TASK DIRECTIONS:
Reproduce the listing below, swapping each occurrence of "label" for "caption" and leaving everything else unchanged.

== DATA PROVIDED ==

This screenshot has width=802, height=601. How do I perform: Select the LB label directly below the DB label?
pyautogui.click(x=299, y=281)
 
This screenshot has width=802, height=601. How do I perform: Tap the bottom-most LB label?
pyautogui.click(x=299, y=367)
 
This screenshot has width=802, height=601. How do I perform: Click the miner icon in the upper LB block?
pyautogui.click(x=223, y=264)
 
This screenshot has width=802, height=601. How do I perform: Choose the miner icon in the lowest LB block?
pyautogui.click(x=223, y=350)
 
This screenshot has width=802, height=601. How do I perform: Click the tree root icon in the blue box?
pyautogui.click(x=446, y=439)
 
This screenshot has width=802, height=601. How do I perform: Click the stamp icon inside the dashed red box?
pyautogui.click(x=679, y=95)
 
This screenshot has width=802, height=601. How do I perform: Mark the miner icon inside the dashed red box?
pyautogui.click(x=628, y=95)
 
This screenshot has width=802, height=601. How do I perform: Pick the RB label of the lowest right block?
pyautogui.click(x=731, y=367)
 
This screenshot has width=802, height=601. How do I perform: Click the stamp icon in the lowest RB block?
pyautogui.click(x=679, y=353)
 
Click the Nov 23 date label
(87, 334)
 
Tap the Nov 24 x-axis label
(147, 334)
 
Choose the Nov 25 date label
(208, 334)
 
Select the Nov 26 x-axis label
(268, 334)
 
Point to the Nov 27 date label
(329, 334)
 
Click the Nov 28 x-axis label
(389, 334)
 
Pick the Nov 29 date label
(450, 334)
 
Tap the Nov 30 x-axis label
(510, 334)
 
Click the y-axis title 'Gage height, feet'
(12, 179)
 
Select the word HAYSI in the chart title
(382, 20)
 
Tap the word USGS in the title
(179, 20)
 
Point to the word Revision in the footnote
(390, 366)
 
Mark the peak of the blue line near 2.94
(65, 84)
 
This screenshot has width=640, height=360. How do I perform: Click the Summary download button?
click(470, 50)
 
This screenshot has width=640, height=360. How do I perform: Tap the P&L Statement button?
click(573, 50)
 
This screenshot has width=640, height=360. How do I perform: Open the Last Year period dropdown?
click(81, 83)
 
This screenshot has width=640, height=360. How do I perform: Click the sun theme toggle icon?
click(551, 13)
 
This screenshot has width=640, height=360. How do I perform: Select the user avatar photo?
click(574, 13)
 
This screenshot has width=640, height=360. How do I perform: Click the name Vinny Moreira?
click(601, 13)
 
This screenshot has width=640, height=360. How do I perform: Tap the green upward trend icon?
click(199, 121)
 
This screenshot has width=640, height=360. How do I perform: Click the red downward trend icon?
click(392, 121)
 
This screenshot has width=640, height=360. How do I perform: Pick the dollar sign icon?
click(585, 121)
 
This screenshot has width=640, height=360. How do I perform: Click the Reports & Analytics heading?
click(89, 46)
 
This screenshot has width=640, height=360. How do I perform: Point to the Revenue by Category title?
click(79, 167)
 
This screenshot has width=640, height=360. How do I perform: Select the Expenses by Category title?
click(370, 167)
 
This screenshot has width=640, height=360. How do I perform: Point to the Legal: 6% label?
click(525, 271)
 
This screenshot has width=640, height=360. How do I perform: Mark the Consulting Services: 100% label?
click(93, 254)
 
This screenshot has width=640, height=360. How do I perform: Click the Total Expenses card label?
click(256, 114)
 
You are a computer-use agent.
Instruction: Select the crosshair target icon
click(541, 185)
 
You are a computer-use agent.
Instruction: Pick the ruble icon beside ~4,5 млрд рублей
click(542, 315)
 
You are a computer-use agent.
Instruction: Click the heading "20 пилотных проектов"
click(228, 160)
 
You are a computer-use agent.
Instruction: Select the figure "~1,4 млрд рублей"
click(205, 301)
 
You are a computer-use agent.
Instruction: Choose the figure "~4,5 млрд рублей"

===

TASK ANSWER:
This screenshot has width=802, height=601. How do I perform: Select the LB caption directly below the DB caption?
pyautogui.click(x=299, y=281)
 
This screenshot has width=802, height=601. How do I perform: Tap the bottom-most LB caption?
pyautogui.click(x=299, y=367)
 
This screenshot has width=802, height=601. How do I perform: Click the miner icon in the upper LB block?
pyautogui.click(x=223, y=264)
 
This screenshot has width=802, height=601. How do I perform: Choose the miner icon in the lowest LB block?
pyautogui.click(x=223, y=350)
 
This screenshot has width=802, height=601. How do I perform: Click the tree root icon in the blue box?
pyautogui.click(x=446, y=439)
 
This screenshot has width=802, height=601. How do I perform: Click the stamp icon inside the dashed red box?
pyautogui.click(x=679, y=95)
 
This screenshot has width=802, height=601. How do I perform: Mark the miner icon inside the dashed red box?
pyautogui.click(x=628, y=95)
 
This screenshot has width=802, height=601. How do I perform: Pick the RB caption of the lowest right block?
pyautogui.click(x=731, y=367)
 
This screenshot has width=802, height=601. How do I perform: Click the stamp icon in the lowest RB block?
pyautogui.click(x=679, y=353)
 
Click the Nov 23 date caption
(87, 334)
 
Tap the Nov 24 x-axis caption
(147, 334)
 
Choose the Nov 25 date caption
(208, 334)
 
Select the Nov 26 x-axis caption
(268, 334)
 
Point to the Nov 27 date caption
(329, 334)
 
Click the Nov 28 x-axis caption
(389, 334)
 
Pick the Nov 29 date caption
(450, 334)
 
Tap the Nov 30 x-axis caption
(510, 334)
 
Click the y-axis title 'Gage height, feet'
(12, 179)
 
Select the word HAYSI in the chart title
(382, 20)
 
Tap the word USGS in the title
(179, 20)
 
Point to the word Revision in the footnote
(390, 366)
 
Mark the peak of the blue line near 2.94
(65, 84)
 
This screenshot has width=640, height=360. How do I perform: Click the Summary download button?
click(470, 50)
 
This screenshot has width=640, height=360. How do I perform: Tap the P&L Statement button?
click(573, 50)
 
This screenshot has width=640, height=360. How do I perform: Open the Last Year period dropdown?
click(81, 83)
 
This screenshot has width=640, height=360. How do I perform: Click the sun theme toggle icon?
click(551, 13)
 
This screenshot has width=640, height=360. How do I perform: Select the user avatar photo?
click(574, 13)
 
This screenshot has width=640, height=360. How do I perform: Click the name Vinny Moreira?
click(601, 13)
 
This screenshot has width=640, height=360. How do I perform: Tap the green upward trend icon?
click(199, 121)
 
This screenshot has width=640, height=360. How do I perform: Click the red downward trend icon?
click(392, 121)
 
This screenshot has width=640, height=360. How do I perform: Pick the dollar sign icon?
click(585, 121)
 
This screenshot has width=640, height=360. How do I perform: Click the Reports & Analytics heading?
click(89, 46)
 
This screenshot has width=640, height=360. How do I perform: Point to the Revenue by Category title?
click(79, 167)
 
This screenshot has width=640, height=360. How do I perform: Select the Expenses by Category title?
click(370, 167)
 
This screenshot has width=640, height=360. How do I perform: Point to the Legal: 6% caption?
click(525, 271)
 
This screenshot has width=640, height=360. How do I perform: Mark the Consulting Services: 100% caption?
click(93, 254)
 
This screenshot has width=640, height=360. How do I perform: Click the Total Expenses card caption?
click(256, 114)
 
You are a computer-use agent.
Instruction: Select the crosshair target icon
click(541, 185)
 
You are a computer-use agent.
Instruction: Pick the ruble icon beside ~4,5 млрд рублей
click(542, 315)
 
You are a computer-use agent.
Instruction: Click the heading "20 пилотных проектов"
click(228, 160)
 
You are a computer-use agent.
Instruction: Select the figure "~1,4 млрд рублей"
click(205, 301)
 
You are a computer-use agent.
Instruction: Choose the figure "~4,5 млрд рублей"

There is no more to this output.